I should preface this by saying, this is not necessarily gospel. I have one child who pretty much tries everything and will at least take a few bites of her food before she flings unpalatable cuisine across the room. She loves veggies and fruits (and anything that even has a hint of sugar). She was never really picky as a toddler though; in fact, I don’t even think she went through any of those food jags.
The other one…not so much. When he was a toddler would only eat pasta for awhile, chicken nuggets for another few months, and even went through an “only crab and lobster please” phase. (Let me tell you how expensive that was.) The only acceptable veggie was broccoli and he would only eat the “tree” part. I attempted to grind up other veggies to cleverly disguise in his food and one night he held up a minuscule piece of green fleck that was hidden in meatloaf, demanding to know what it was. He wouldn’t eat pizza for nearly a decade because of the oregano, claiming it was “icky”. He will take a baked potato out of the skin and mash it up on his plate with butter to eat, but God forbid you give him actual mashed potatoes. And so on and so forth. And in ten years, not much has changed other than his preferences.
Right now, his dietary repertoire consists of cereal for breakfast (only Fruit Loops, Apple Jacks, and PLAIN Cheerios will do), a poppy seed bagel with cream cheese (don’t dare suggest he use butter when the cream cheese is CRUNCHY , what ever the hell that means) for lunch, and then an additional lunch of a poppy seed roll with roast beef, pepperoni, lettuce and ranch dressing. I really hope he never has to go through drug testing because his opium level would be off the charts with all the poppy seeds he consumes in a 24 hour period.
Then he’s sniffing around for dinner around 4; we have to hold him off by throwing some English muffins with peanut butter his way till the rest of us are hungry. Yeah, he is addicted to carbs.
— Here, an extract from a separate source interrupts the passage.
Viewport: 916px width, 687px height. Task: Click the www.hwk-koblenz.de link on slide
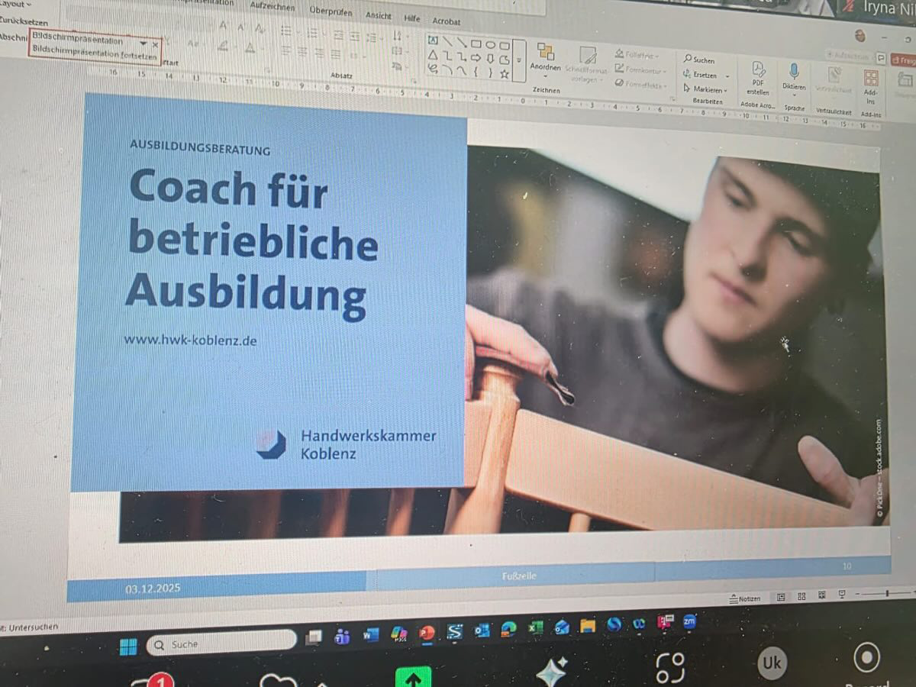(x=190, y=340)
He has a bright future on some 600 pound show somewhere when middle age metabolism catches up with him and he suddenly doesn’t look like an emaciated child from some third world country anymore.
Since we usually end up going somewhere to eat for dinner (I can’t cook and hubby can be a tad lazy…don’t judge), he will inevitably complain about our restaurant choice 9 times out of 10. Within minutes of consuming dinner, he’s pouring cereal again; we go through a gallon of milk in two days. Or scooping ice cream. He’s under the impression that dessert is an entitlement.
Well, he’s gonna starve today.
“But why?” You ask. “Are you out of milk?”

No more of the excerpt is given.